O que diferencia o crédito com garantia real
Quando trabalhamos exclusivamente com operações que têm lastro em ativos tangíveis, como imóveis registrados em cartório, safras agrícolas com seguro e recebíveis de obras em andamento, a diferença prática é brutal.
Enquanto o mercado brasileiro leva entre 3 e 7 anos para executar uma garantia judicialmente, operações bem estruturadas com cartórios resolvem inadimplência em até 3 meses.
Quando você empresta para o agronegócio com garantia de CPR ou financia construção civil com alienação fiduciária, está amparado por um ativo real que pode ser convertido em dinheiro em prazo razoável.
Um pecuarista que precisa de capital para comprar ração está financiando um ciclo produtivo com retorno em 4-6 meses. Uma construtora que antecipa recebíveis de um empreendimento com 70% vendido não é alto risco, é gestão de fluxo de caixa.
O momento brasileiro
O mercado brasileiro de P2P ainda é uma fração do que vemos no Reino Unido ou na China, mas isso é justamente a oportunidade. As SEPs (Sociedades de Empréstimo entre Pessoas) operam sob supervisão do Banco Central, com regras claras sobre capital mínimo, governança e gestão de risco.
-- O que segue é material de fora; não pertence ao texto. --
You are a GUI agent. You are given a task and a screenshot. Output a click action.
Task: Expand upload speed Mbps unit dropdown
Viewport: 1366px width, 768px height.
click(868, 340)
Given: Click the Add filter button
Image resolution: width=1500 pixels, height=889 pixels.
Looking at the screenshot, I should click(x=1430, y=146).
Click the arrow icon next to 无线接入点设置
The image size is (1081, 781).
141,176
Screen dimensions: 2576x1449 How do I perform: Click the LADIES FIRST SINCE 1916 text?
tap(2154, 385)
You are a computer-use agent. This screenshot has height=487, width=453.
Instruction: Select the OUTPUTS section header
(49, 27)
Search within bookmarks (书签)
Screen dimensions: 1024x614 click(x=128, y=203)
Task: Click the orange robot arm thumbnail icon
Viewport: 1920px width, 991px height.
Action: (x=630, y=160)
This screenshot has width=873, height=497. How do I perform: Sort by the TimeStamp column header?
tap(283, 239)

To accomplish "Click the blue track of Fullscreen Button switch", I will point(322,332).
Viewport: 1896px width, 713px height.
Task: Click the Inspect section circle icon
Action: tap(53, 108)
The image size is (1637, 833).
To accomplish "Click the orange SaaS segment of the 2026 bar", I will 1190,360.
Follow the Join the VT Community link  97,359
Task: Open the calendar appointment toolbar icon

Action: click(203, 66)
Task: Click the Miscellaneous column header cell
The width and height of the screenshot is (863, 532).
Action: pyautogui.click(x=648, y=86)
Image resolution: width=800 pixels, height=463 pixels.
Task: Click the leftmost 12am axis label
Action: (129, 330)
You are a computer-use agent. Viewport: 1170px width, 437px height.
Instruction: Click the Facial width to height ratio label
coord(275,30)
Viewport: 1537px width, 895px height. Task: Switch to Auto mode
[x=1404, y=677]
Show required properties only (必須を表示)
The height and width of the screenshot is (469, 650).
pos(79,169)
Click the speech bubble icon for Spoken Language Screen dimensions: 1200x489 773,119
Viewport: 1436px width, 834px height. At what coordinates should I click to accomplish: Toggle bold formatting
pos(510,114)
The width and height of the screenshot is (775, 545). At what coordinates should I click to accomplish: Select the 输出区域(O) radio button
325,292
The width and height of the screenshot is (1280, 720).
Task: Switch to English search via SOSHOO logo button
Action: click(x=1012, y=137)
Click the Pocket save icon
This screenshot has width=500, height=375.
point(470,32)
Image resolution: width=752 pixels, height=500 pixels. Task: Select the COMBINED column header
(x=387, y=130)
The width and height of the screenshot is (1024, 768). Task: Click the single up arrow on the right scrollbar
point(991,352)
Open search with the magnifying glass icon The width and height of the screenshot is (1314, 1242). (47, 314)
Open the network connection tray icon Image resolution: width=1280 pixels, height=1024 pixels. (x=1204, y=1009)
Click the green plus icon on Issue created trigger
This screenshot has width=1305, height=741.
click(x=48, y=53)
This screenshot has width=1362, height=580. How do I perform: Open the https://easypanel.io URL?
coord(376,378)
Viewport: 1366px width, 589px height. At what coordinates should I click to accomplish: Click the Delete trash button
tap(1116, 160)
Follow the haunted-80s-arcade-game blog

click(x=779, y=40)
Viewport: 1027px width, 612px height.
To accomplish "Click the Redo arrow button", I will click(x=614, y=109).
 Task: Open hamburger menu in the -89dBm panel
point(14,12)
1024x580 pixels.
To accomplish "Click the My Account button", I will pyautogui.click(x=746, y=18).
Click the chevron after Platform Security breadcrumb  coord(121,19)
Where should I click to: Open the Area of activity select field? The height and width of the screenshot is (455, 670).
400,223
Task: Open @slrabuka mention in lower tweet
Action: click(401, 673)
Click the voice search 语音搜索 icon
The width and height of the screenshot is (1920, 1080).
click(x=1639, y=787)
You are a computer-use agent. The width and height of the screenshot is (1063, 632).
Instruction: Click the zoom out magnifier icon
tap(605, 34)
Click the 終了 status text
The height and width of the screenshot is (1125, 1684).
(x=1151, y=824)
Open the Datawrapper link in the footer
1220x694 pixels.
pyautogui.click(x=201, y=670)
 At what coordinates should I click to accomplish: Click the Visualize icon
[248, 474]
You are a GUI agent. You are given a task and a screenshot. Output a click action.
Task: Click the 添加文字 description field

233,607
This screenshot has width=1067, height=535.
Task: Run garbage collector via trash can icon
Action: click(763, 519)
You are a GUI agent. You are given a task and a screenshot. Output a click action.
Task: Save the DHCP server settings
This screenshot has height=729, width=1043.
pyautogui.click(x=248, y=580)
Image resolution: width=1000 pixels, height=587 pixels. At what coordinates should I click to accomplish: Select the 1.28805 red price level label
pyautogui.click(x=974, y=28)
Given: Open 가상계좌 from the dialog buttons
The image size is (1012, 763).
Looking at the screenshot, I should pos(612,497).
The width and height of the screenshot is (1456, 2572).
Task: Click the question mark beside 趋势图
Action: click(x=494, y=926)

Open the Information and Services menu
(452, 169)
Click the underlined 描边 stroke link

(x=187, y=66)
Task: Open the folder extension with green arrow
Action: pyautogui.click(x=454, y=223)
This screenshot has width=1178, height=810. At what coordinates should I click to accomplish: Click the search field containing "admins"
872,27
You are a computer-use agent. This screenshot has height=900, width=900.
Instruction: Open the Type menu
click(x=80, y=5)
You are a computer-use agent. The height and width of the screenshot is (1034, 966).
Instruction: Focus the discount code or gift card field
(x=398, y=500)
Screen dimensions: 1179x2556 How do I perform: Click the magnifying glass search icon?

Para o investidor que entende análise de crédito, o momento é peculiar. A nova tributação sobre dividendos e as limitações do CDB tornaram o P2P lending ainda mais competitivo. Enquanto aplicações tradicionais perdem atratividade, o crédito direto oferece retornos líquidos superiores com risco mensurável.
A regra continua a mesma
Diversifique dentro da própria modalidade: diferentes setores, diferentes prazos, diferentes níveis de garantia. Entenda cada operação antes de aportar. E nunca arrisque capital que você precisa no curto prazo.
Mas entre deixar tudo no CDB do banco pagando IPCA + 5,5% ou explorar um mercado que está pagando prêmios de 8-12% acima da inflação por assumir riscos mensuráveis e garantidos, a escolha parece óbvia para quem está disposto a estudar as operações.
O P2P lending não vai substituir sua carteira de investimentos. Mas ignorá-lo em 2025 é como ter rejeitado fundos imobiliários há dez anos. O mercado está se profissionalizando, a regulação está amadurecendo e os retornos estão aí. O resto é escolha e diligência.